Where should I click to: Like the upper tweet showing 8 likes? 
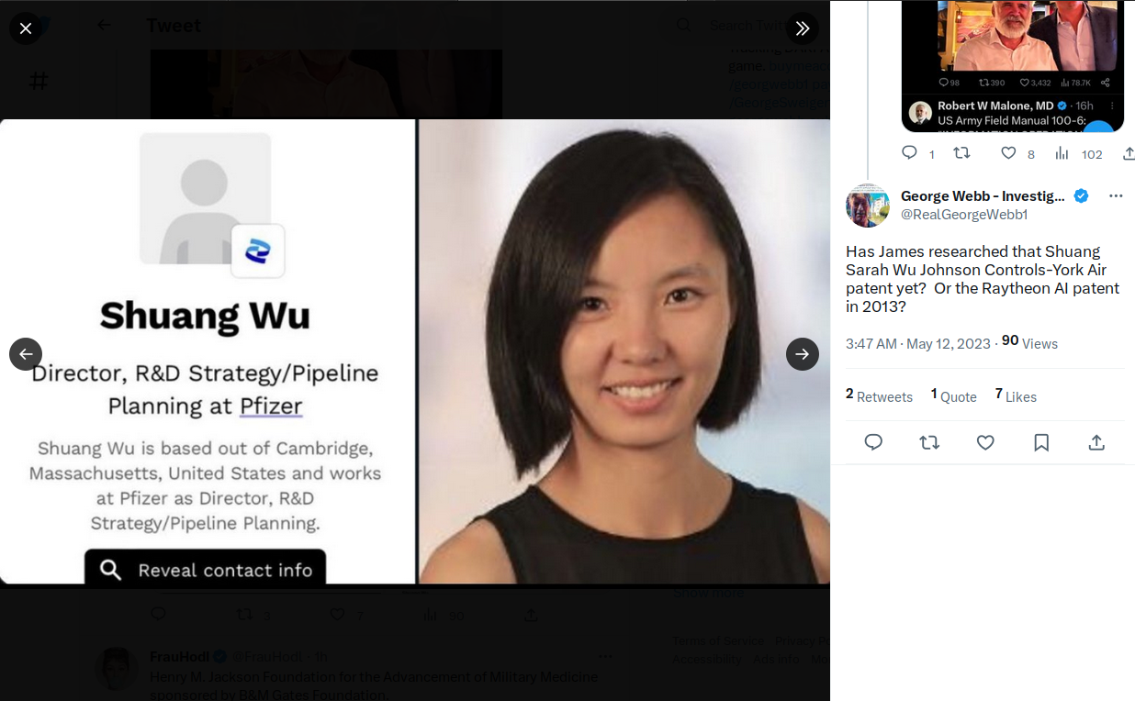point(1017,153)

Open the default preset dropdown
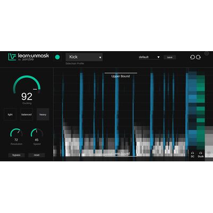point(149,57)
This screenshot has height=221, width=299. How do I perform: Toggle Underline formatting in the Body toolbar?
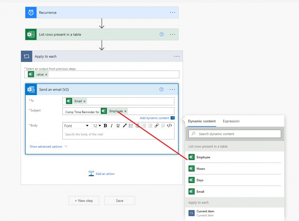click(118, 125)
^^^^
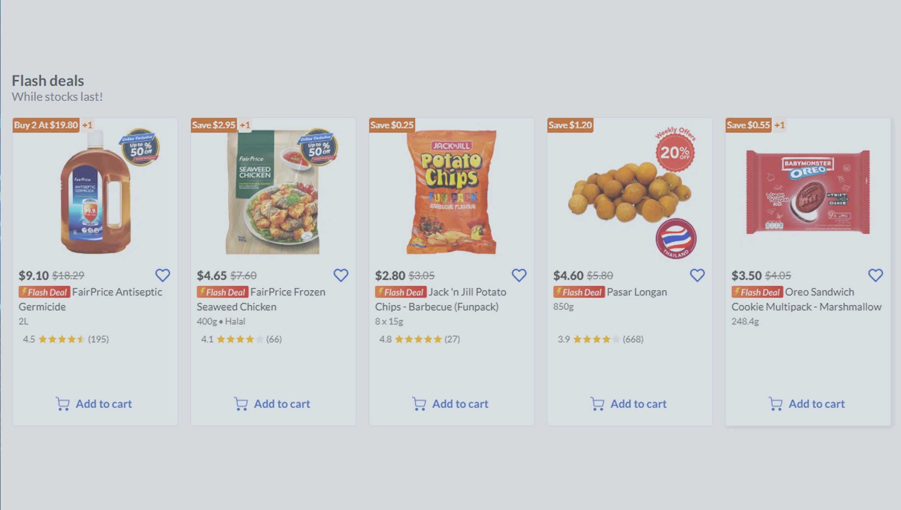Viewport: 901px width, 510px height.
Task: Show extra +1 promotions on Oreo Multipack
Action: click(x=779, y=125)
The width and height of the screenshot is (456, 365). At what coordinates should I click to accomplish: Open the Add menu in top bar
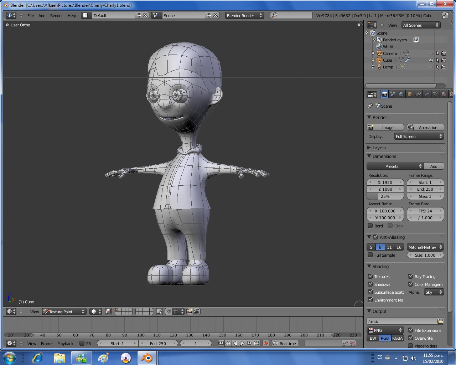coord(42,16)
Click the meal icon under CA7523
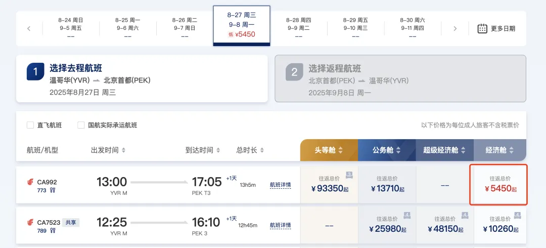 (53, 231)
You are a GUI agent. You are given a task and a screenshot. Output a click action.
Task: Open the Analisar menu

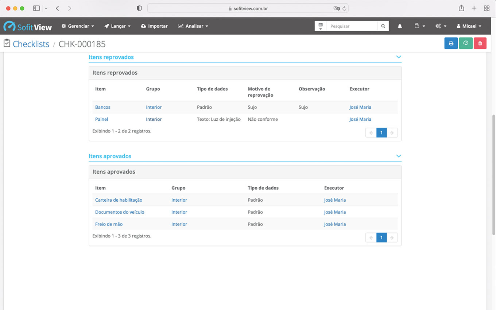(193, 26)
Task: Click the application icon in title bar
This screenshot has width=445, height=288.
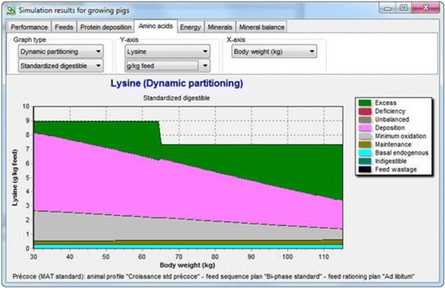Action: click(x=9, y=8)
^^^^
• JOB
Copy out the records from the line with "Open the default preset dropdown" up to and including the line with "click(118, 125)", leaving out the pictures.

• CORRECT OUTPUT
Open the default preset dropdown
point(149,57)
This screenshot has height=221, width=299. How do I perform: Toggle Underline formatting in the Body toolbar?
click(118, 125)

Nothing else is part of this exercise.